As we embark on a new school year and students return to in-person learning, below are some tips to assist your child’s education team in understanding your child and their hearing loss to ensure a positive start to the school year.
We know going back to school can make any parent nervous (and excited), but it can be especially hard for parents of kids with hearing loss, so we asked Jen Haney, the Hart Family Cochlear Implant Education Liaison at Ann & Robert H. Lurie Children’s Hospital of Chicago to give us some tips to make the transition from summer to school easier for everyone. These should help to ensure a positive start to the school year.
Request a beginning of the year meeting
If your child has a hearing itinerant or teacher of the deaf, they will in most cases provide an in-service to the educational team. Ask to be part of the in-service. If your child does not have special services providers at school, ask to set up a meeting with the staff that will be interacting with your child.
Provide extra batteries and other supplies necessary to ensure your child’s hearing aids/cochlear implants work properly throughout the school day. Demonstrate how to utilize equipment including remote hearing assistive technology (R-HAT) and provide troubleshooting guides.
Ask about related service minutes
If your child receives special services (OT, PT, Speech, Hearing Itinerant Services, etc.), touch base with each provider to ask how will services be provided.
a. Will your child be seen one on one, in a group setting, or will the service provider push-in to classroom?
b. When will service minutes be met? Will they be pulled out during academics, during specials, study halls, etc.?
c. Discuss how will that might impact their day socially and academically.

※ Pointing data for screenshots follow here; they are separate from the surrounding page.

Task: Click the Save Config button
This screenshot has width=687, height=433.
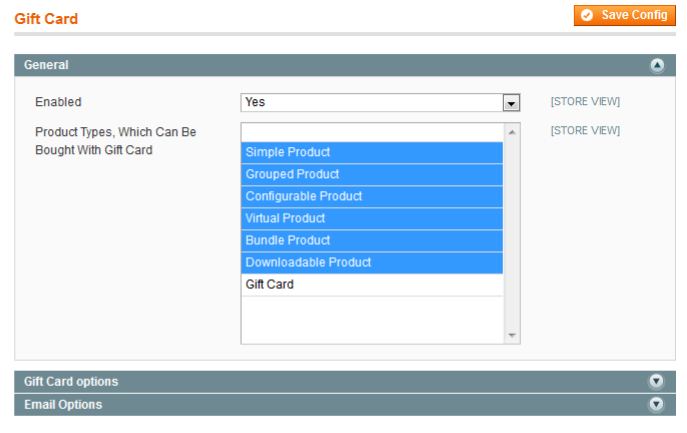Action: coord(625,16)
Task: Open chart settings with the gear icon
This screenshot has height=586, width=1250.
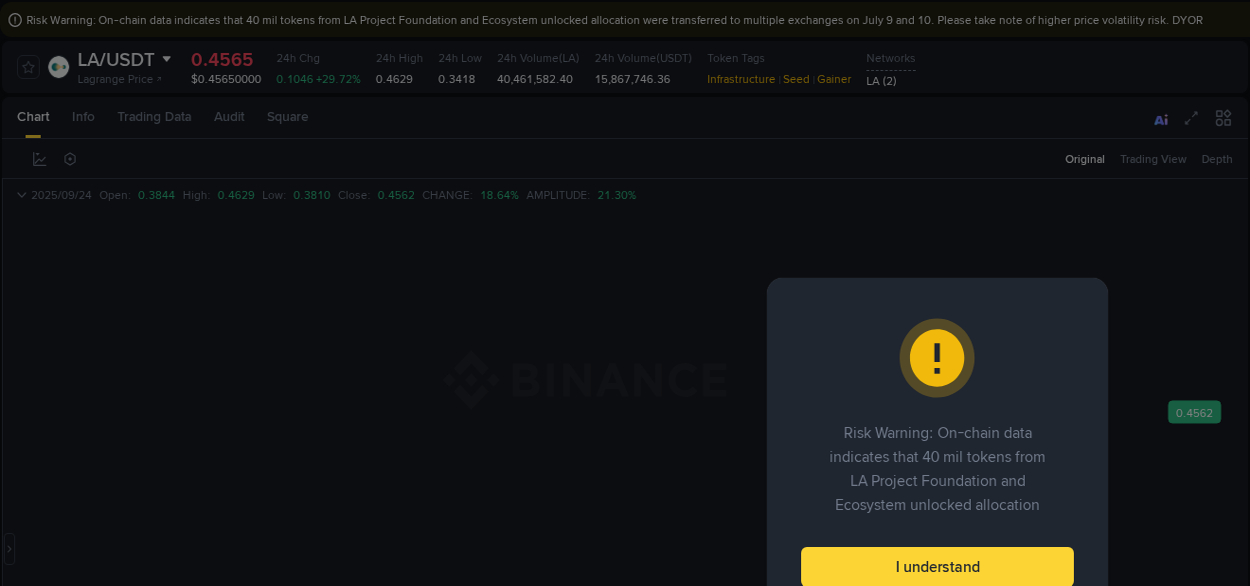Action: click(69, 158)
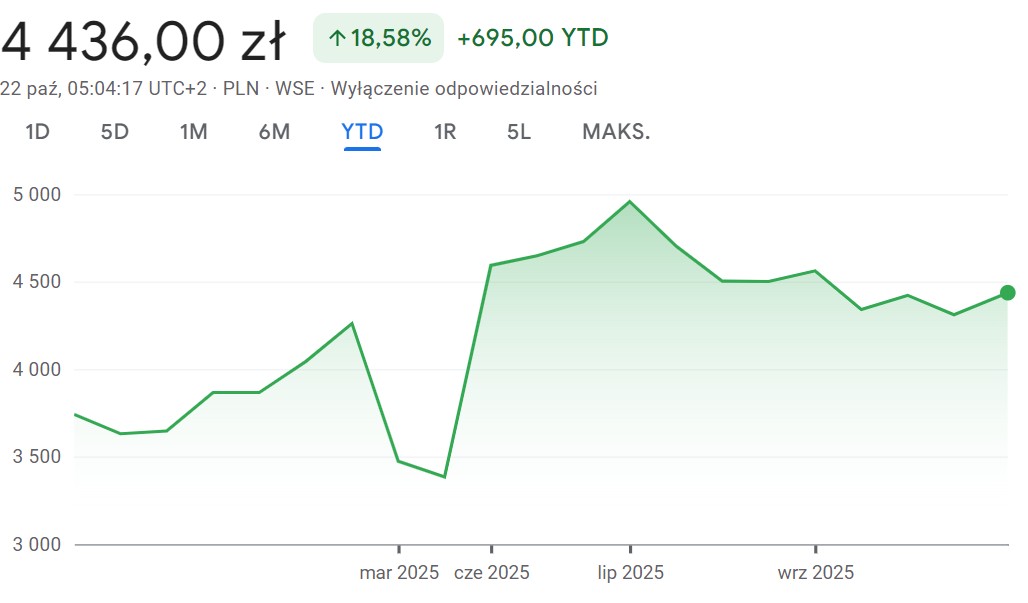1028x603 pixels.
Task: Show the 1M chart range
Action: pos(194,132)
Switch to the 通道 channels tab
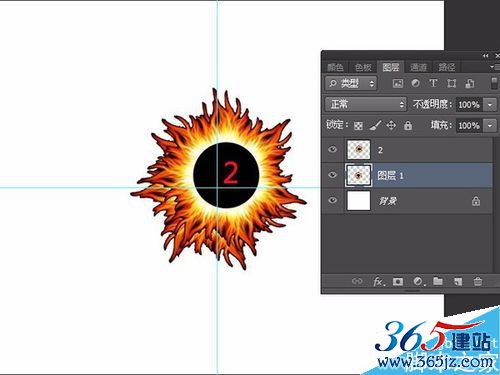Viewport: 500px width, 375px height. pyautogui.click(x=418, y=67)
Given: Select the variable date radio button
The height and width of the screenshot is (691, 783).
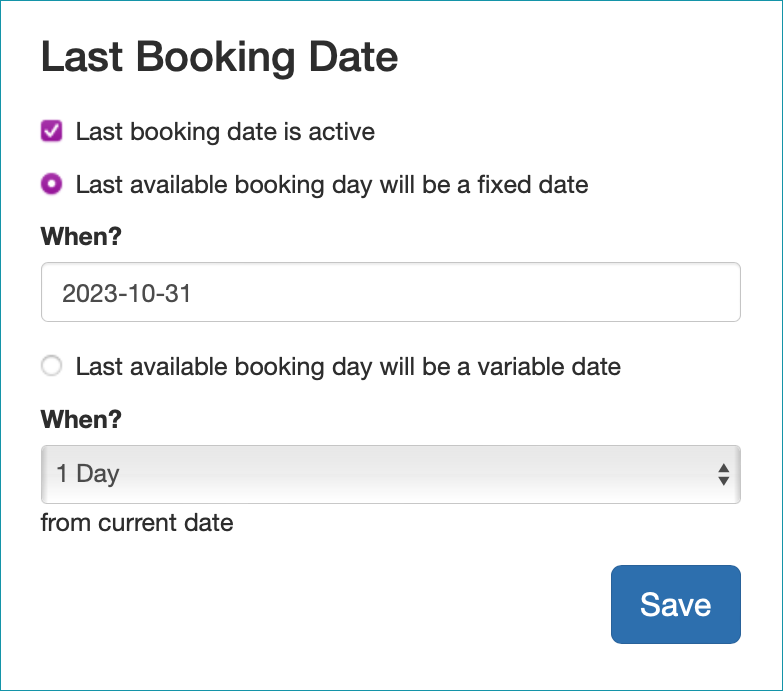Looking at the screenshot, I should click(x=51, y=366).
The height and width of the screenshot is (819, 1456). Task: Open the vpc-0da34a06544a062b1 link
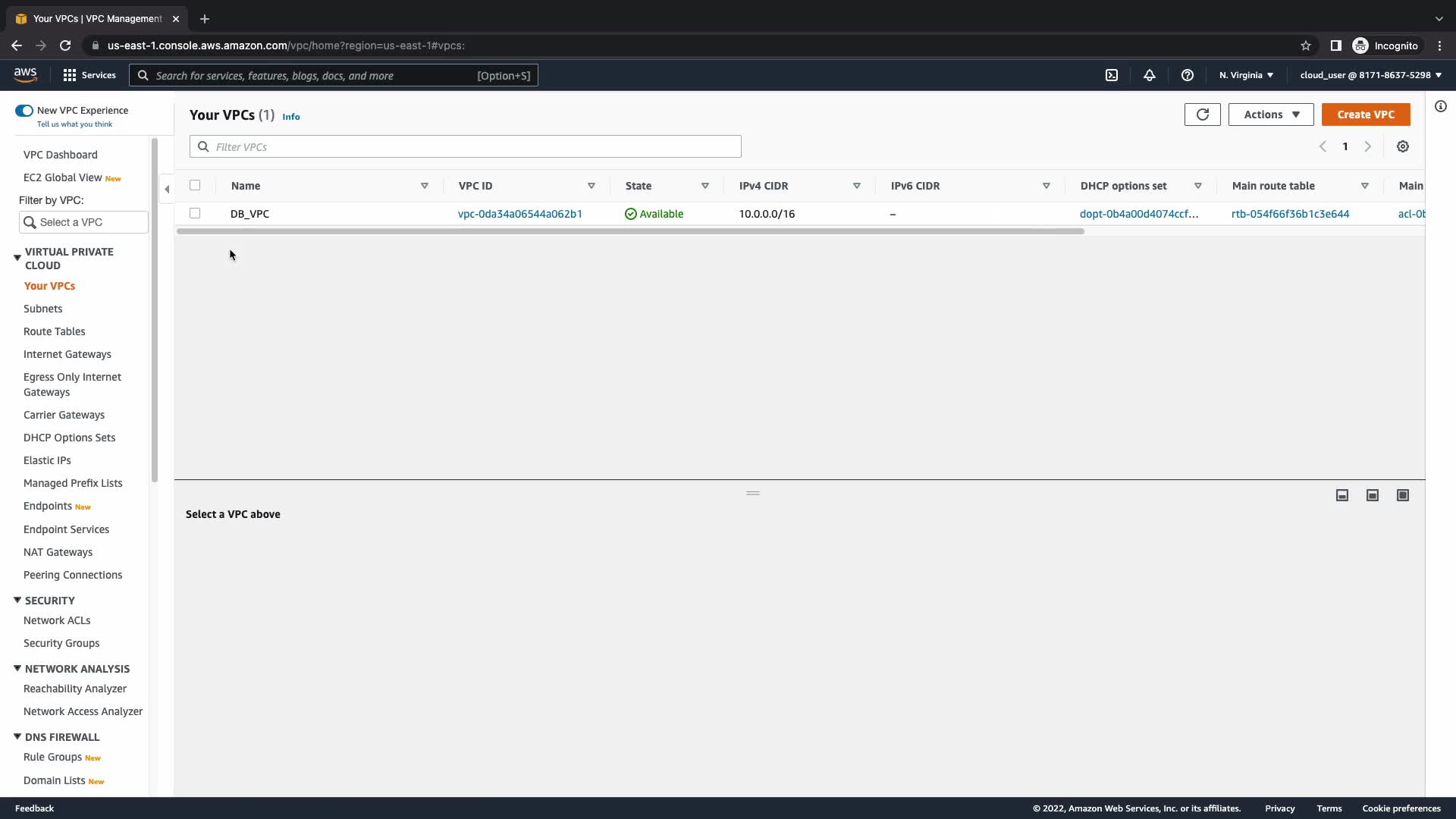tap(519, 214)
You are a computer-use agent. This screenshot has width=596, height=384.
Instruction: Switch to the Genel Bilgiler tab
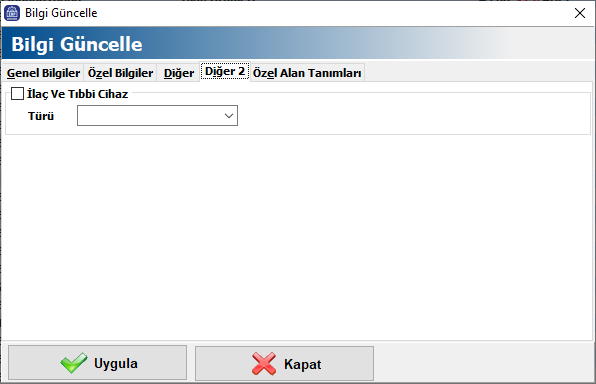pos(43,73)
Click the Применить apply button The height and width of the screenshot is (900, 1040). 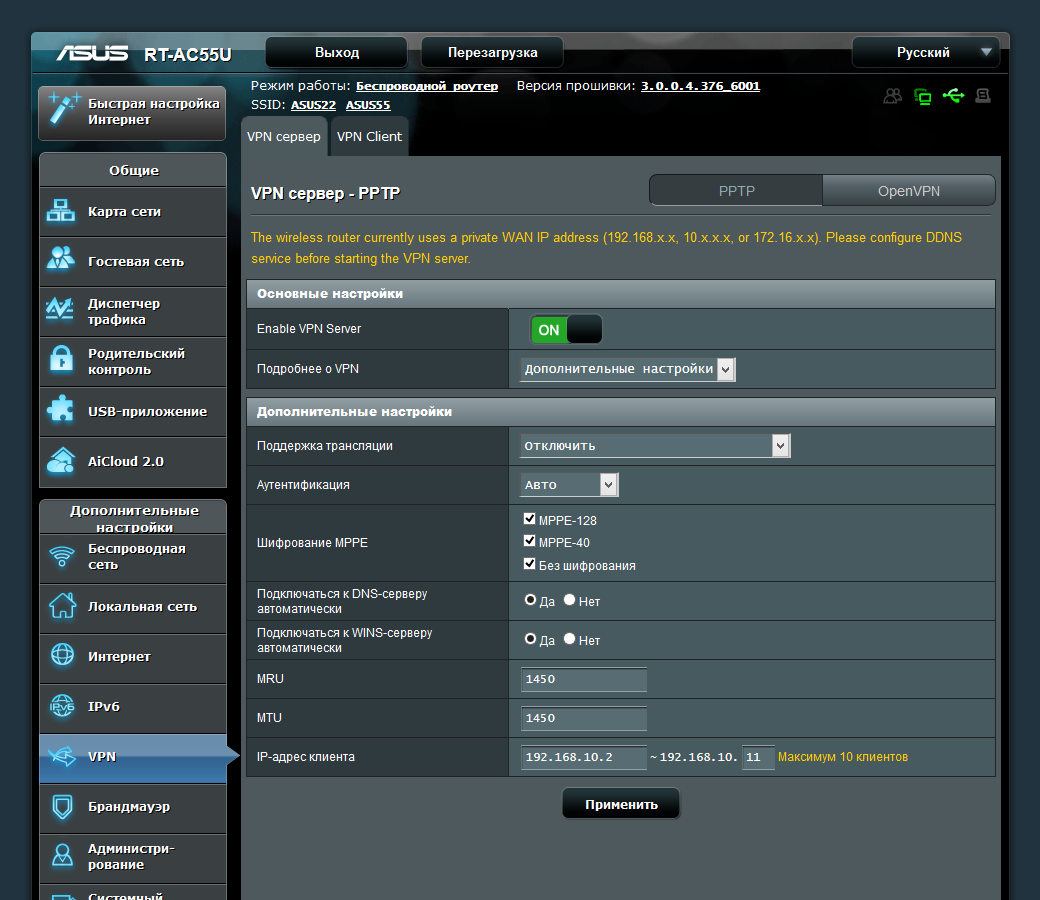(621, 804)
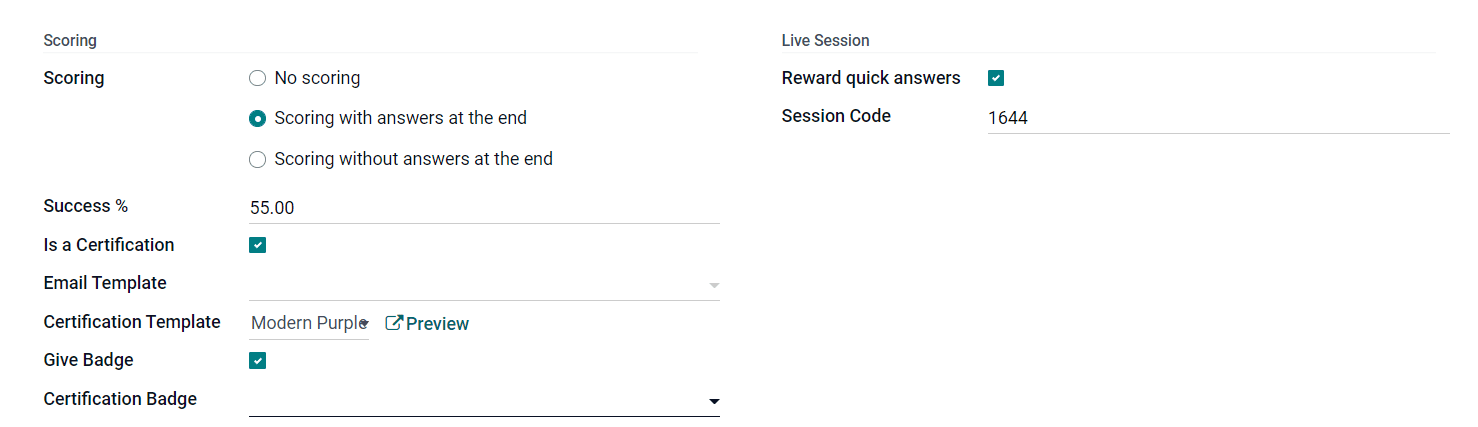Click the 'Is a Certification' label text

(109, 245)
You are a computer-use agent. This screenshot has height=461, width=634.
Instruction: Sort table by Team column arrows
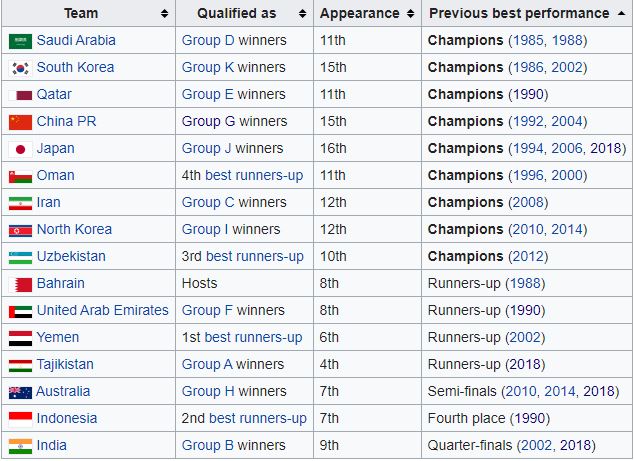[164, 14]
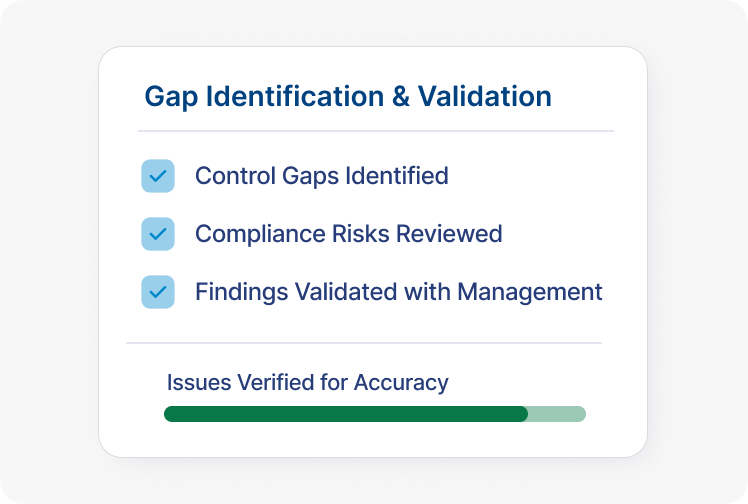Click the light green unfilled progress bar segment

click(558, 414)
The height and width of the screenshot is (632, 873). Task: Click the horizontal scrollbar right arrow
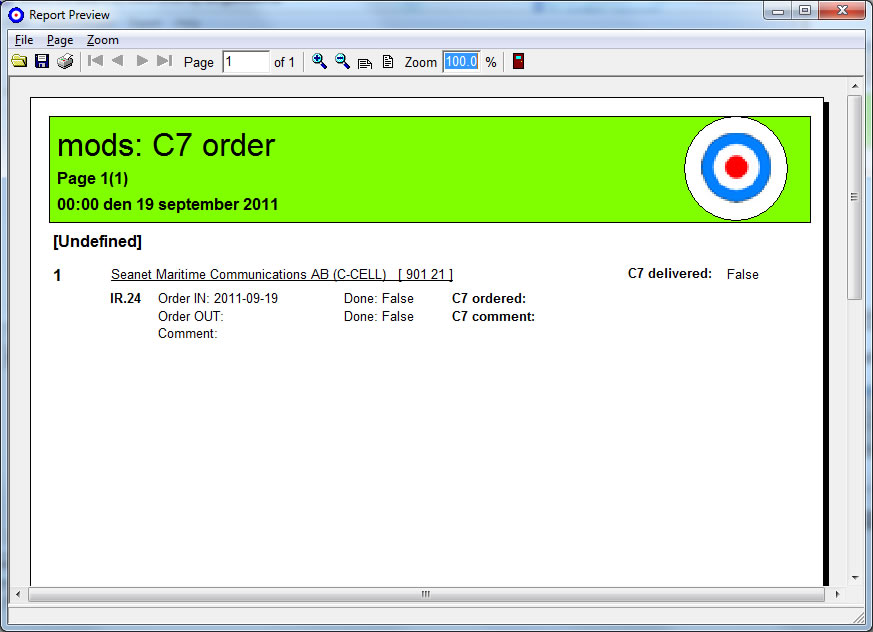click(x=837, y=594)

Summarize key components of the IEP or 504 Plan with your child’s education team
Set up Goals
Go over classroom accommodations and testing accommodations, making sure everything listed on your child’s IEP/504 is being addressed.
Set up a schedule for service minutes.
Set up regular communication with team
It’s very important to collaborate with the school team. Make sure you discuss and decide on the type and frequency of communication between the team and you.
Teach your child to self Advocate
Make sure your child is comfortable speaking up if they are having trouble hearing something.
Make sure your child knows that they should sit somewhere where they can hear the speaker
Make sure your child is able to identify when their device is not working and lets the teacher knows, so they can help work to troubleshoot the issue.
These tips were written by Jen Haney, MA, DT-H, the Hart Family Cochlear Implant Education Coordinator. Jen has been a true patient champion, constantly in contact with families and schools to identify each child’s set of strengths and areas of need so patients have appropriate supports in place.